* [WORK INSTRUCTIONS]
Copy exactly the lines of the material below that run from the one containing "The image size" through the one containing "You are a computer-use agent.". Copy no other lines.
─── DATA SECTION
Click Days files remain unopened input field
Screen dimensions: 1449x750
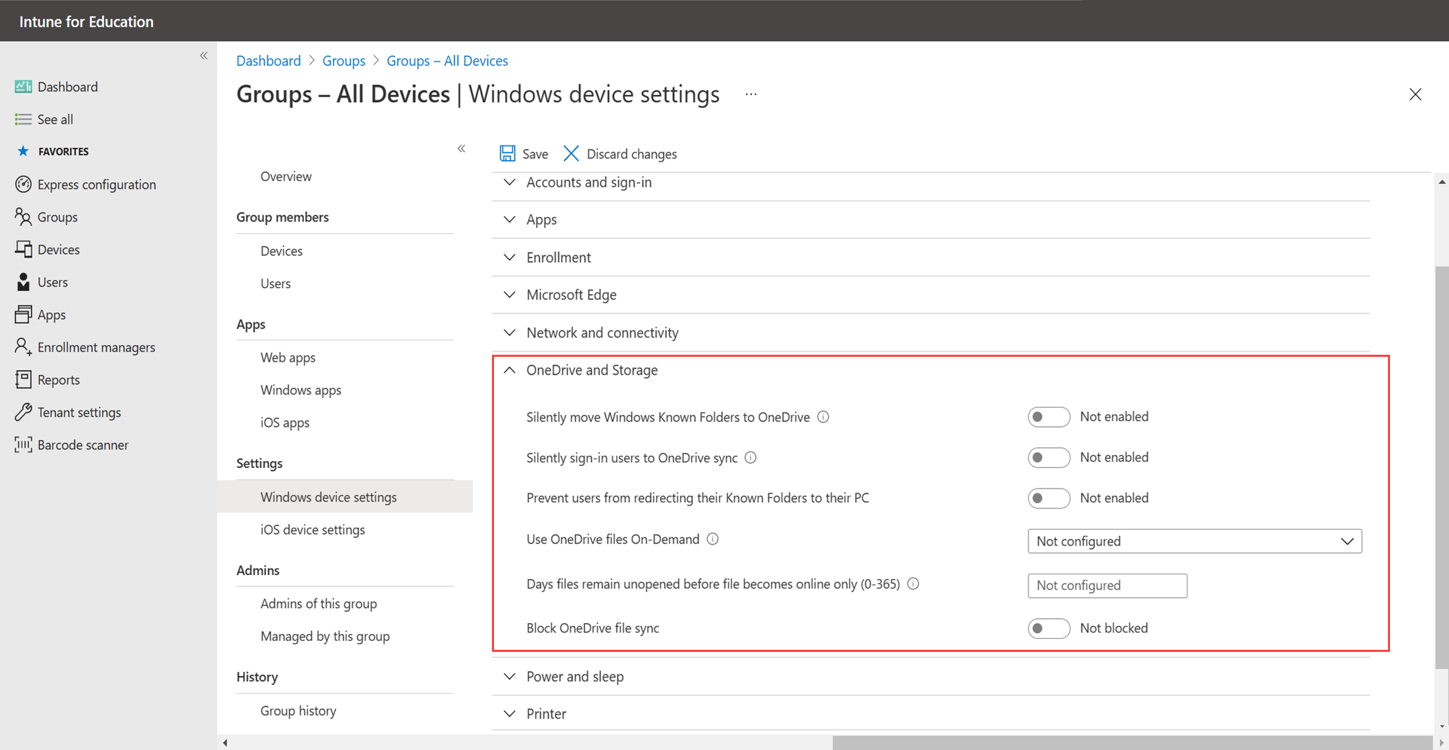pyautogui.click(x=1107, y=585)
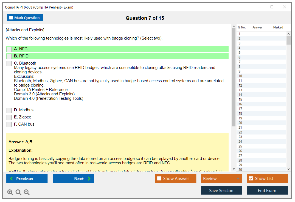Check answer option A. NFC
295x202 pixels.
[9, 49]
──────
─── DATA SECTION
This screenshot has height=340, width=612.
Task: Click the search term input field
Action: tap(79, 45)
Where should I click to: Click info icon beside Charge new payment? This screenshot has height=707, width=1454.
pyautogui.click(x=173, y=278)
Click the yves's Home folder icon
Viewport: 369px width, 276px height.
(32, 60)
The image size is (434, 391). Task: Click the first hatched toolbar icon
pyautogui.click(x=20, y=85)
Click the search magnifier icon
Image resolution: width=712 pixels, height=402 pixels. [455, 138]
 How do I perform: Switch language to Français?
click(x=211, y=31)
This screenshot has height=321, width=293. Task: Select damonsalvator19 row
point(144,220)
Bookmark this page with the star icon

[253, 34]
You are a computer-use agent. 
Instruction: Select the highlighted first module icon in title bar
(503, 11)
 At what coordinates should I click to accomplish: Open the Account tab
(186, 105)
──────
* [ANSWER SPACE]
The image size is (434, 391). Task: Click the first hatched toolbar icon
pyautogui.click(x=20, y=85)
Click the search magnifier icon
Image resolution: width=712 pixels, height=402 pixels. [455, 138]
 How do I perform: Switch language to Français?
click(x=211, y=31)
This screenshot has height=321, width=293. Task: Select damonsalvator19 row
point(144,220)
Bookmark this page with the star icon

[253, 34]
You are a computer-use agent. 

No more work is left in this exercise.